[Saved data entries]
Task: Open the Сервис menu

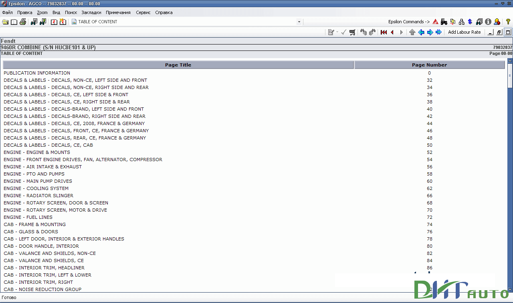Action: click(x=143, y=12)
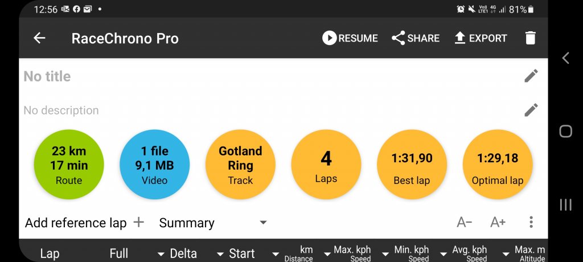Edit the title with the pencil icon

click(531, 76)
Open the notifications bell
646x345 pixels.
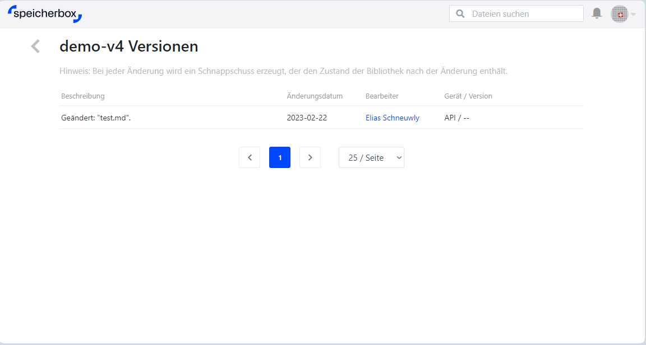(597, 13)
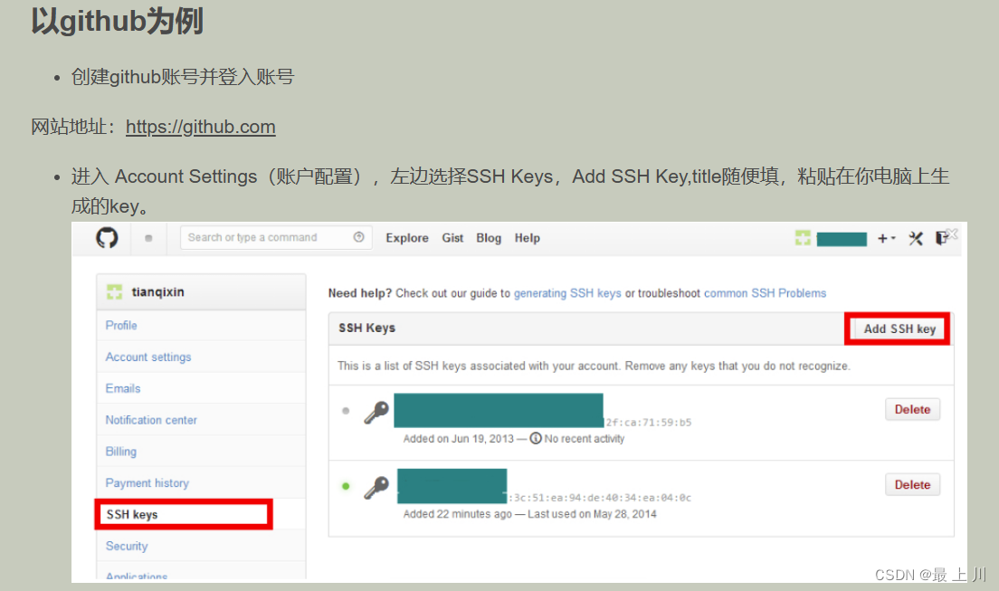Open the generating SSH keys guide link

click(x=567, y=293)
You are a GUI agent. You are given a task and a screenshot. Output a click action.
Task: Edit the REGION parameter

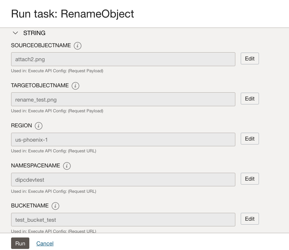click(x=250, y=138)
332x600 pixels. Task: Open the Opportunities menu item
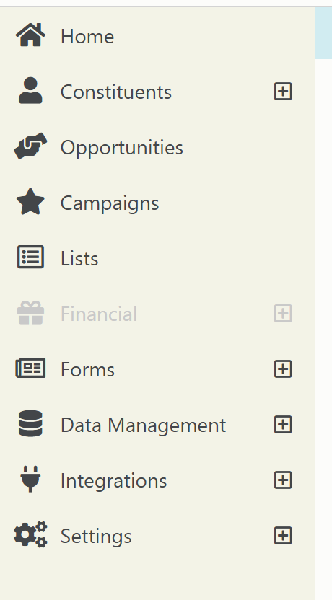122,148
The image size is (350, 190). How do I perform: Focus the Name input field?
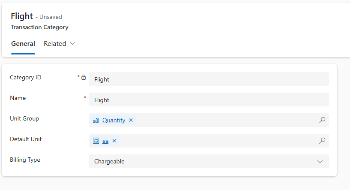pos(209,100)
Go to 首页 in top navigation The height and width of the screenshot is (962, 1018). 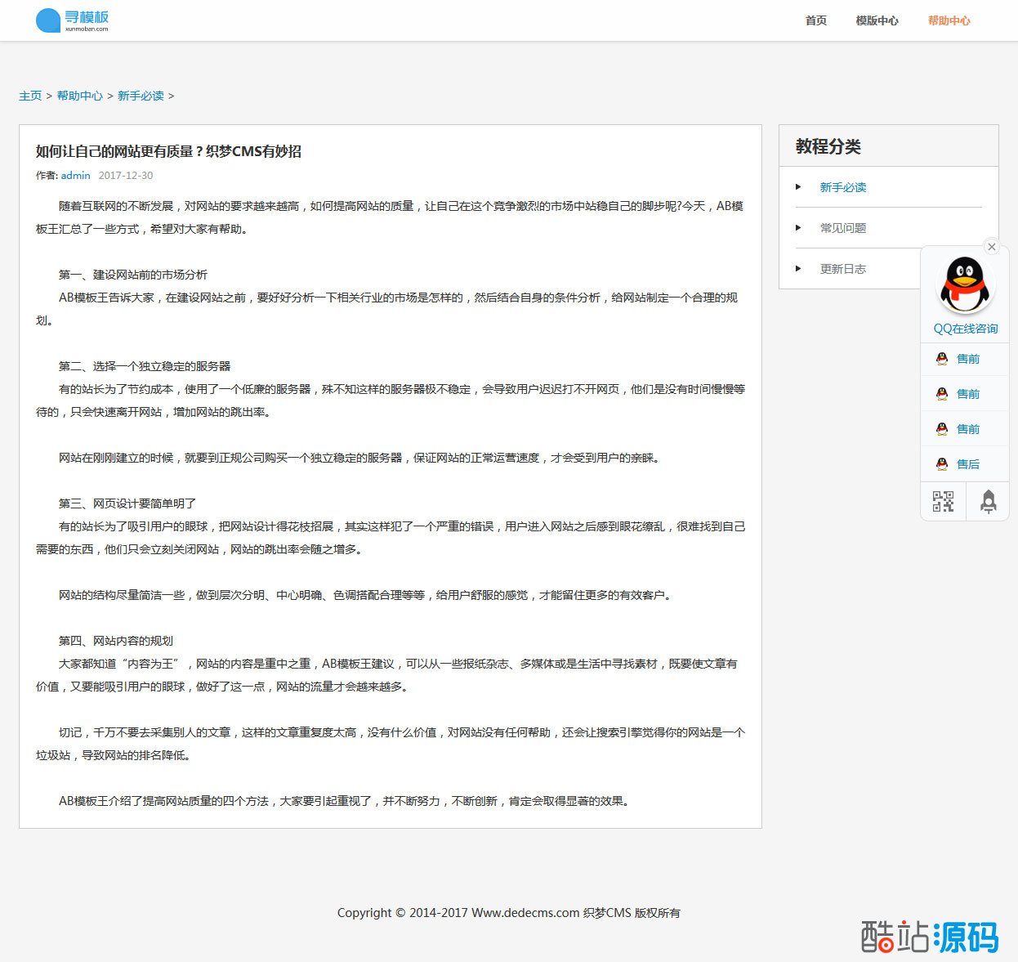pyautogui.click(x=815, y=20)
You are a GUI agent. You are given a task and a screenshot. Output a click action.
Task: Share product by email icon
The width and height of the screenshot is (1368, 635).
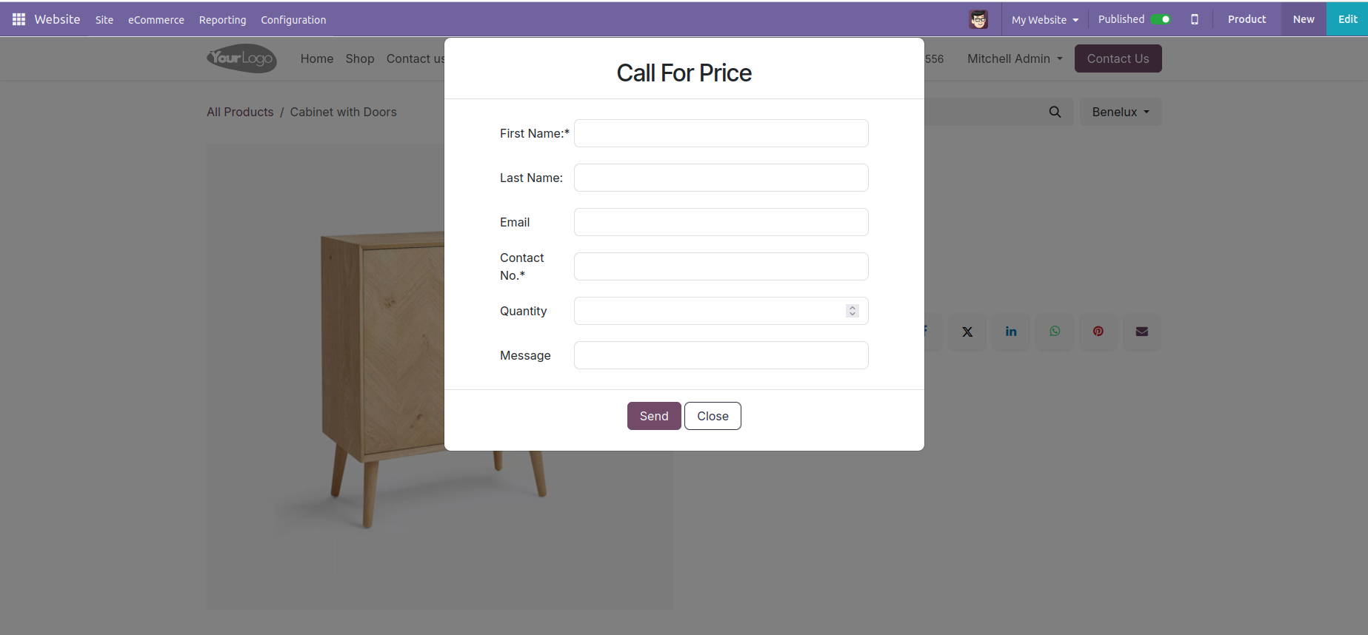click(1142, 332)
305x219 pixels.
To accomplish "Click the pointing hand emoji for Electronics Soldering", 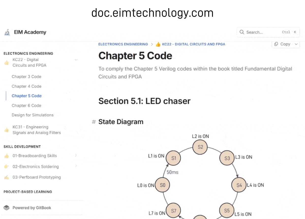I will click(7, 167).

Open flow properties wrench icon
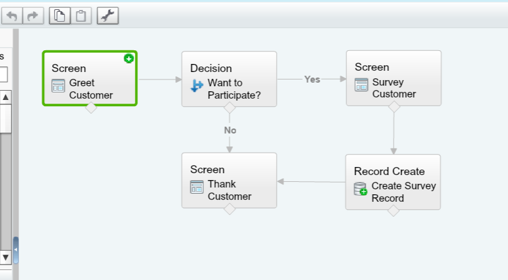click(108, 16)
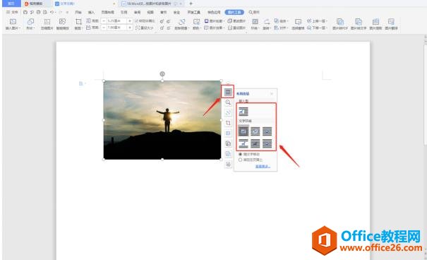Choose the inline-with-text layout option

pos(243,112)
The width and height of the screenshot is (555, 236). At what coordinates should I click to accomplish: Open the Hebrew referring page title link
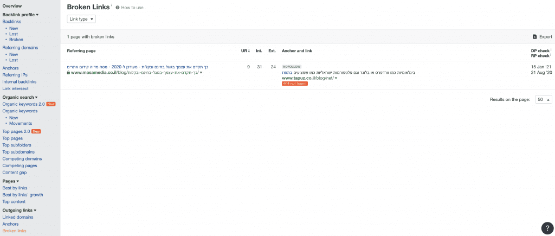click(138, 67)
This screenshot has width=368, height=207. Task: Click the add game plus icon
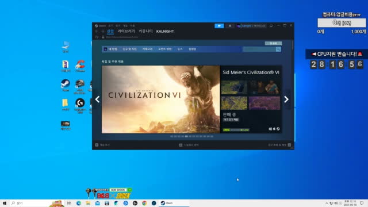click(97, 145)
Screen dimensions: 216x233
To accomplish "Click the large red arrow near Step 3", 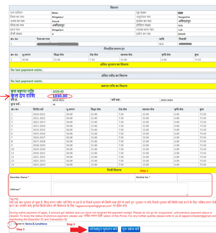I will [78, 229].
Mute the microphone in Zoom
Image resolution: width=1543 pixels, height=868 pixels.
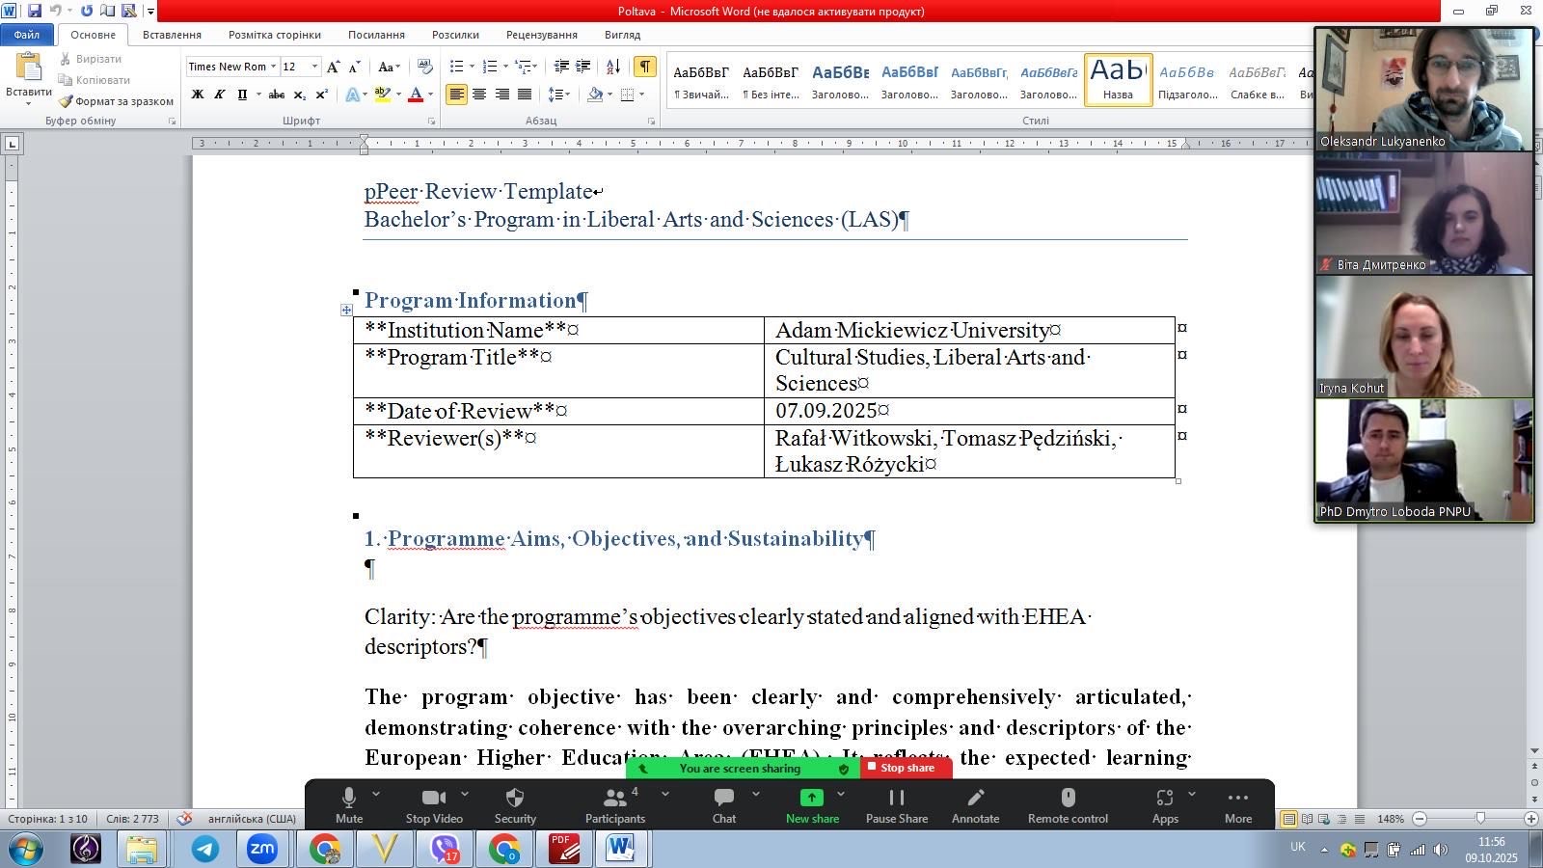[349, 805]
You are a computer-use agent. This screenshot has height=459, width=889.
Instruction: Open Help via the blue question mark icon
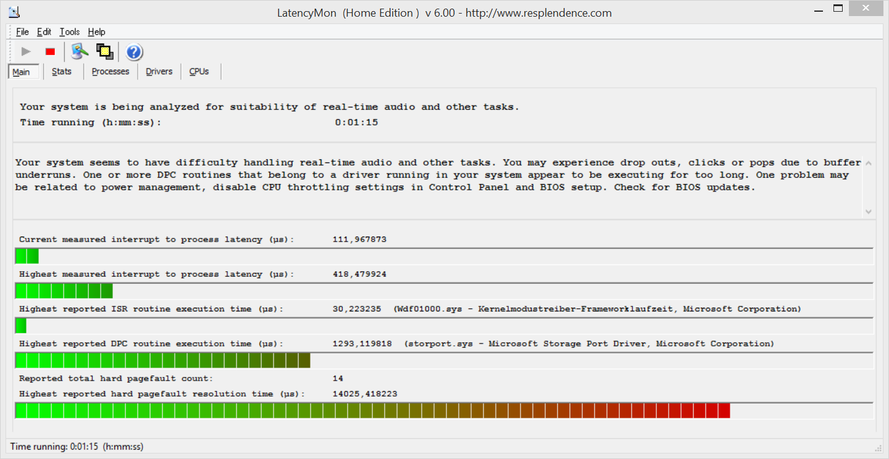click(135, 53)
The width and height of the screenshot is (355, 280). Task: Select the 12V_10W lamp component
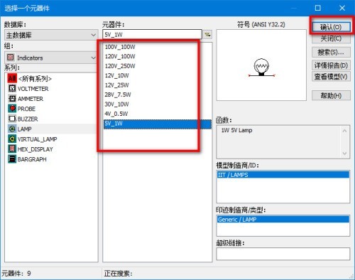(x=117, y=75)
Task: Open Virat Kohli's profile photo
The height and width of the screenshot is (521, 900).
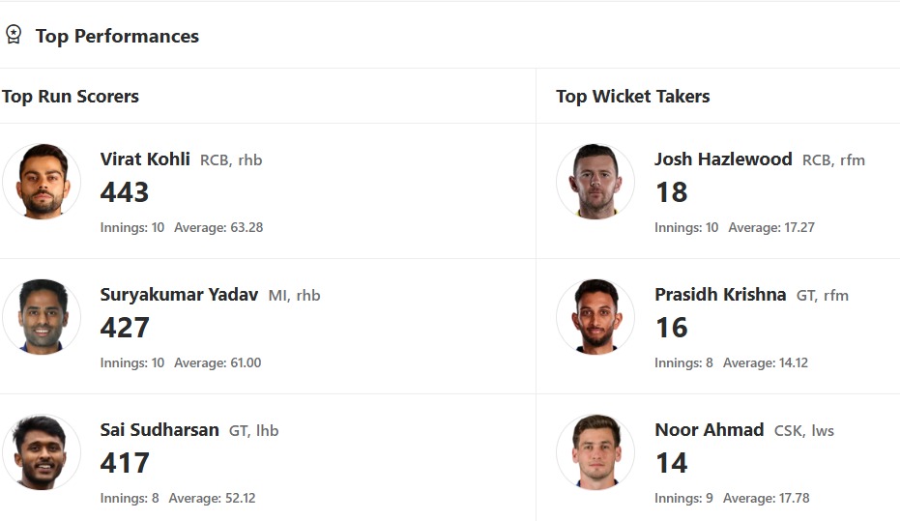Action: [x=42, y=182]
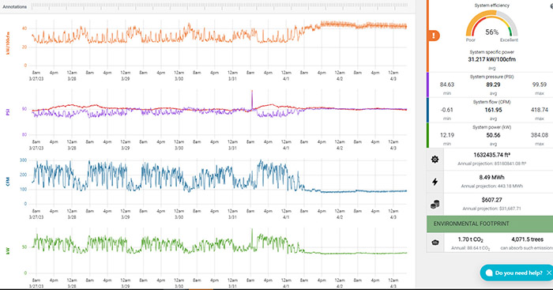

*Exercise objective*:
Word-for-word restatement: every line from the one with "Instruction: Open Help" through the final line of the data, both ends included, pictures excluded.

*Problem solution*:
Instruction: Open Help via the blue question mark icon
click(135, 53)
The width and height of the screenshot is (355, 280). Task: Select the 12V_10W lamp component
(x=117, y=75)
Task: Open Virat Kohli's profile photo
The height and width of the screenshot is (521, 900).
Action: [x=42, y=182]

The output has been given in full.